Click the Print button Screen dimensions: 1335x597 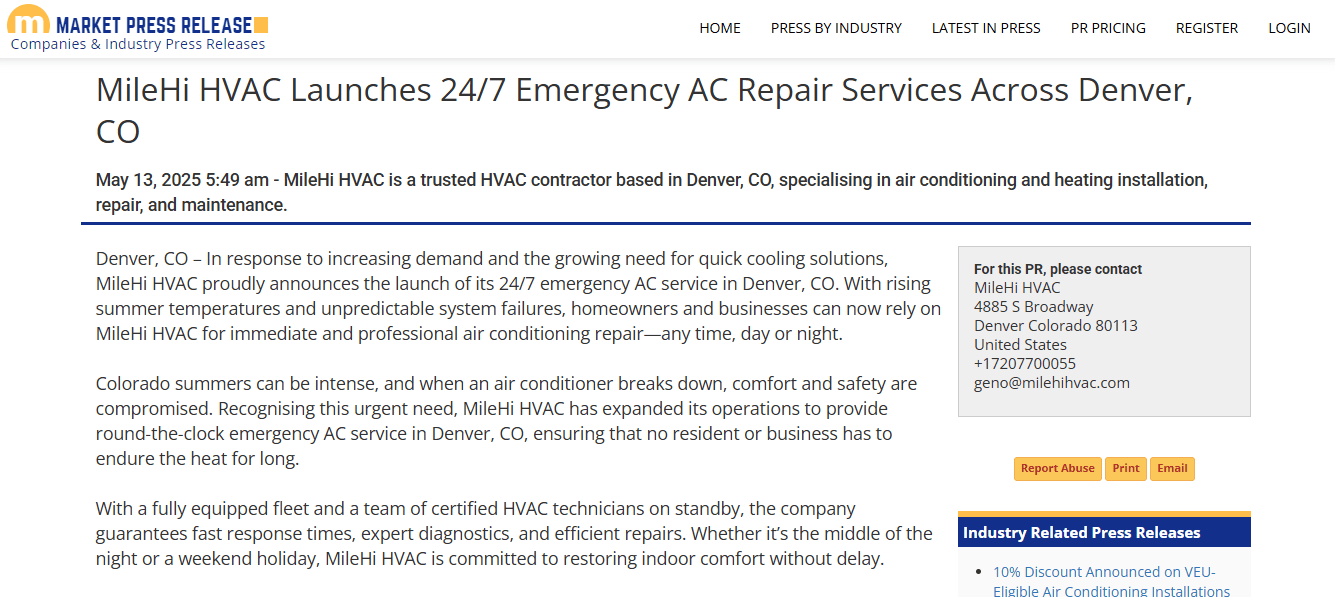tap(1126, 468)
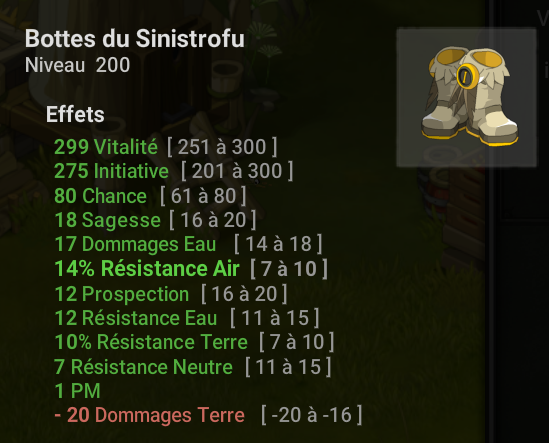
Task: Select the 299 Vitalité stat line
Action: pyautogui.click(x=166, y=146)
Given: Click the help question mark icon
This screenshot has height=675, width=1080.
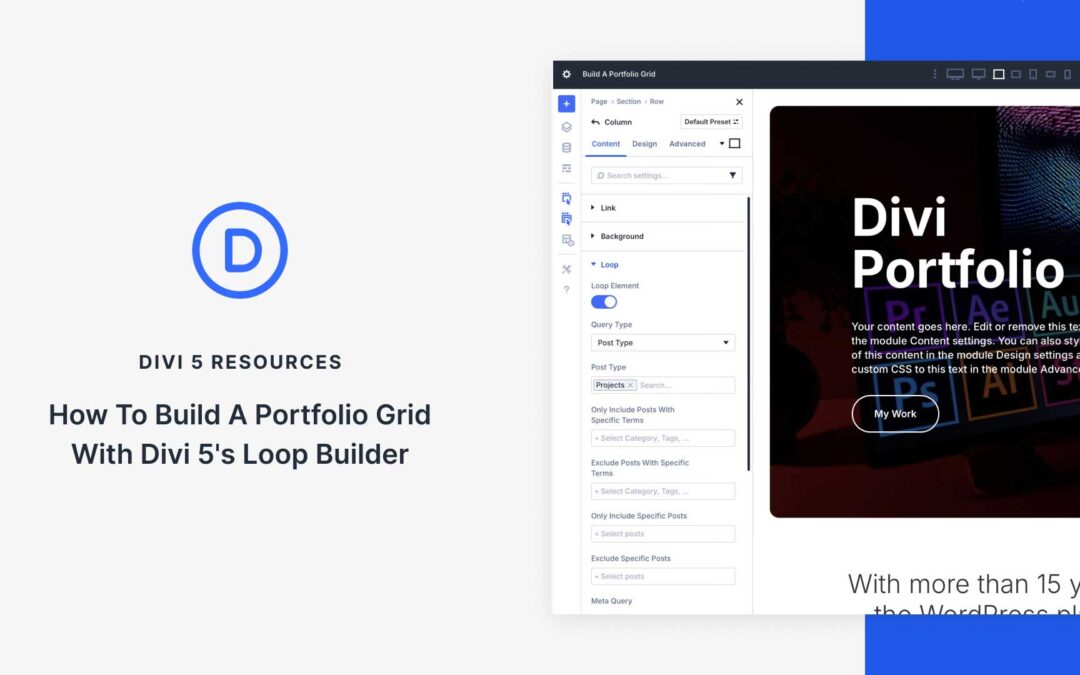Looking at the screenshot, I should pos(566,290).
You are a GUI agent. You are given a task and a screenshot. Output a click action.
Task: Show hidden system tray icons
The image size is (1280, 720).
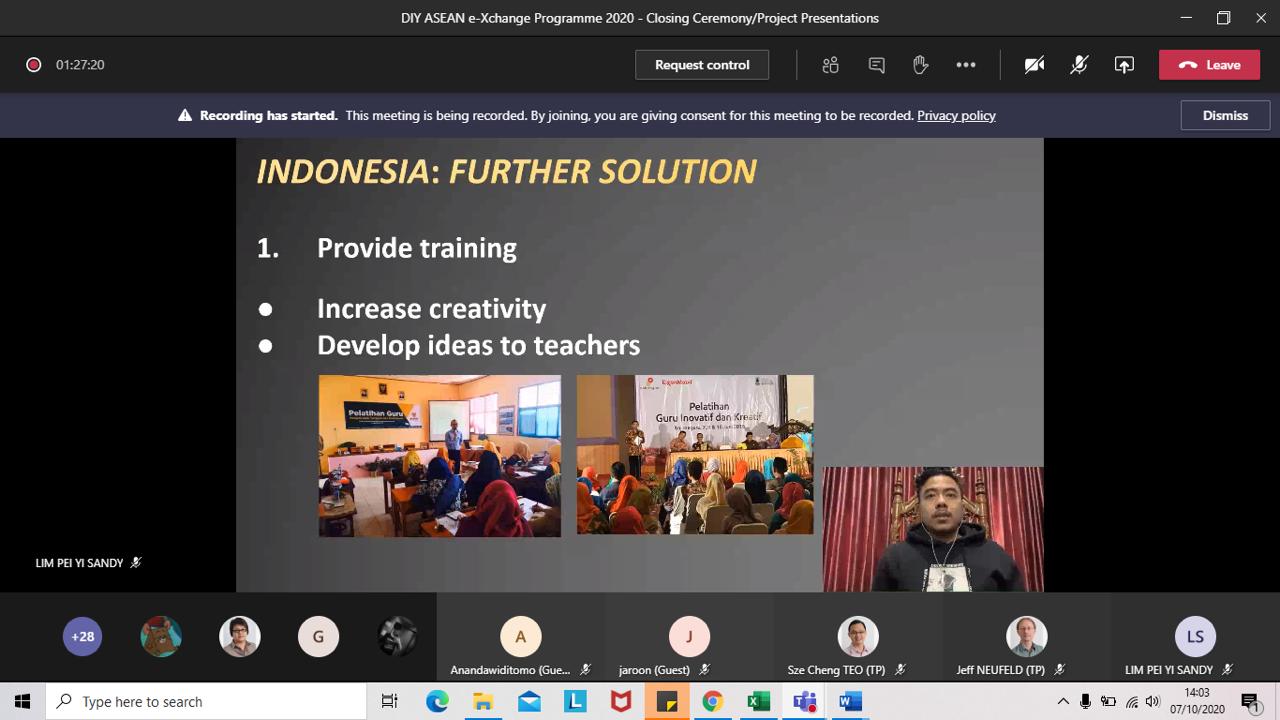click(x=1063, y=702)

-------------------------

▶ _Exercise aim_:
Drop the pictures, then transcribe the lines from the one containing "This screenshot has height=675, width=1080." to the end of the data above, exactly and nothing more.

▶ _Solved problem_:
This screenshot has height=675, width=1080.
Looking at the screenshot, I should pos(566,290).
You are a GUI agent. You are given a task and a screenshot. Output a click action.
Task: Show hidden system tray icons
The image size is (1280, 720).
click(x=1063, y=702)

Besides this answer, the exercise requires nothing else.